Material provided:
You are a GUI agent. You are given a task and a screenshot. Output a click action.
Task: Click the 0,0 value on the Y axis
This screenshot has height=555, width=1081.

---

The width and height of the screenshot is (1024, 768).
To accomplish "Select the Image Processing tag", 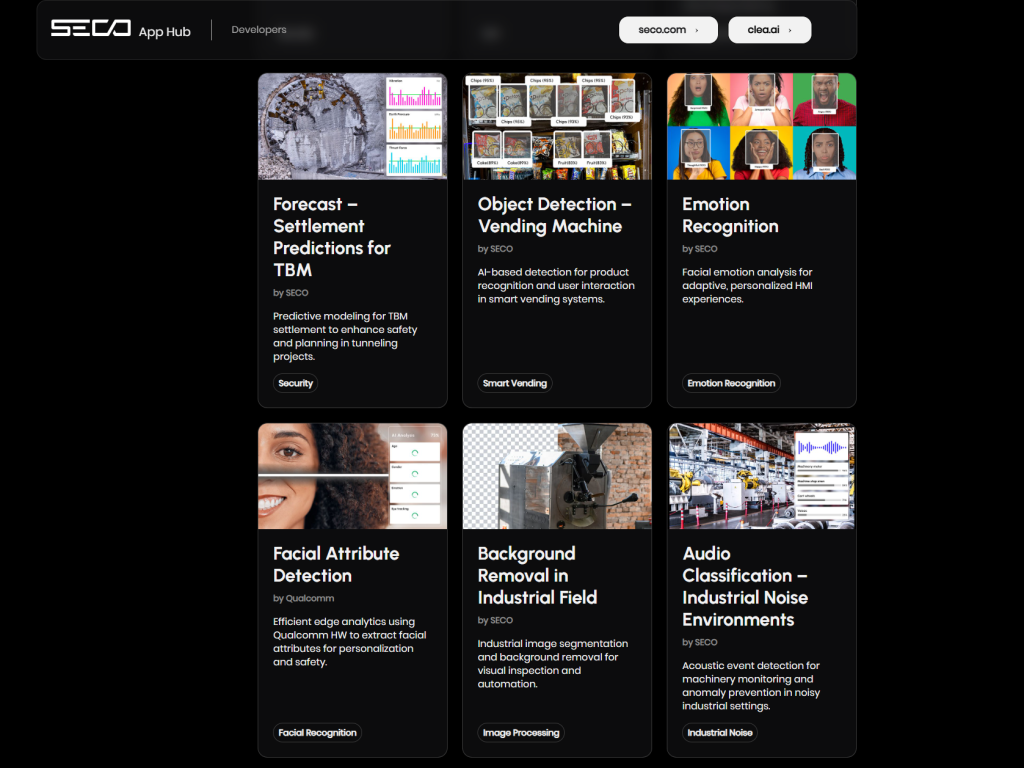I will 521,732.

Goal of the exercise: From the records above, copy out the line with "Task: Click the 0,0 value on the Y axis", the line with "This screenshot has height=555, width=1081.", and every line between them, word for word.

Task answer:
Task: Click the 0,0 value on the Y axis
This screenshot has height=555, width=1081.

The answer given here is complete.